The minor embeddings are python dictionaries, which can be read in using the following code:
```
import ast
file = open("minor_embeddings/Advantage2_prototype1.1_52.txt", "r")
embedding = ast.literal_eval(file.read())
file.close()
```

# D-Wave results

The raw D-Wave measurement results are in the directories `DWave_results_Maximum_Clique` and `DWave_results_Maximum_Cut`

These directories also contain timing files in seconds for each experiment.

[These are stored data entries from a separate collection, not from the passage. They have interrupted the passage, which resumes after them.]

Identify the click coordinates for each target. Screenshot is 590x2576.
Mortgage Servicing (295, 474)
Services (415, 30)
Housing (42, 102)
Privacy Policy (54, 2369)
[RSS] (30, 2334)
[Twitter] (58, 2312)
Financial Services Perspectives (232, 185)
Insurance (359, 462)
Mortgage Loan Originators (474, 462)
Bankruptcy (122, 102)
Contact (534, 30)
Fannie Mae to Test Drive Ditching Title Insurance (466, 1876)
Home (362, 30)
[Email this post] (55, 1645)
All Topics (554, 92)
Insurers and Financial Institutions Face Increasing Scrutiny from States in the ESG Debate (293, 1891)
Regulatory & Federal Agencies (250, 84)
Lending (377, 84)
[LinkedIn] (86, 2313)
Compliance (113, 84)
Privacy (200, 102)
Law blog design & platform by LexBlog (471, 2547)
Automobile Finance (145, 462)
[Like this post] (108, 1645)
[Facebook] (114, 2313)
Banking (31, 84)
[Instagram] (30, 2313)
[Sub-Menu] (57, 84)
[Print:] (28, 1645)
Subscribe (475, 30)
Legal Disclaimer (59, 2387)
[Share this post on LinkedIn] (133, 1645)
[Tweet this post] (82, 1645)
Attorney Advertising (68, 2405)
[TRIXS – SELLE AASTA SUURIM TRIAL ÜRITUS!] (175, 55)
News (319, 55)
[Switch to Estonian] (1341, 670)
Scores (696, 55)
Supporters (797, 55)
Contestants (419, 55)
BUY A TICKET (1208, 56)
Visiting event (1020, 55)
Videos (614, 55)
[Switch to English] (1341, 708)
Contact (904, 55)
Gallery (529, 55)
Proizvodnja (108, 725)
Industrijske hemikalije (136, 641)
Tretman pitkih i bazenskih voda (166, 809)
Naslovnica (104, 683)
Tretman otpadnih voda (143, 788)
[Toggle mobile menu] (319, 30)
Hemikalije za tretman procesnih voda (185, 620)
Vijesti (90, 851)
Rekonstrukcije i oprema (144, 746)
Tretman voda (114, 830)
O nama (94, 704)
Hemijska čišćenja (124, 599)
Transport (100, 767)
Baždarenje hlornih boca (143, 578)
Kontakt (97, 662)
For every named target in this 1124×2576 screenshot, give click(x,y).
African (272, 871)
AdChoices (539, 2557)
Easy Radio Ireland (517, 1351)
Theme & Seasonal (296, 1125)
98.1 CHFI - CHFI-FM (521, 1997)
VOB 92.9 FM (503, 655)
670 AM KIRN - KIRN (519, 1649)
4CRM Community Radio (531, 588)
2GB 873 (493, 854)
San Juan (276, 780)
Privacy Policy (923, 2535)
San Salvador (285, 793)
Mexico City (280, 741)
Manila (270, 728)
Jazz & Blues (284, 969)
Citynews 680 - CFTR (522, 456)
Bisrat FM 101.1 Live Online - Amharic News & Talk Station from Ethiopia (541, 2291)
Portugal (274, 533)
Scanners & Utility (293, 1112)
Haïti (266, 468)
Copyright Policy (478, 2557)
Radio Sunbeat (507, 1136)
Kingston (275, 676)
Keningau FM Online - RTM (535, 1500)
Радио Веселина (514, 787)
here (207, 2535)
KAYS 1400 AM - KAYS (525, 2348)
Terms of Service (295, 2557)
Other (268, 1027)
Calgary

The DWave results are all compressed zip files:

```
import json
import zlib

with open("DWave_results_Maximum_Cut/Max_Cut_144_8_10_Advantage_system4.1_solutions.json.zip", mode="rb") as fin:
data = fin.read()
decompressed = zlib.decompress(data)
data = json.loads(decompressed)
```

The format of these datafiles is "Max_Cut_PROB_CS_AT_device" (or "Max_Clique_PROB_CS_AT_device"), where PROB is a unique index for the problem, CS is chain strength, and AT is annealing time.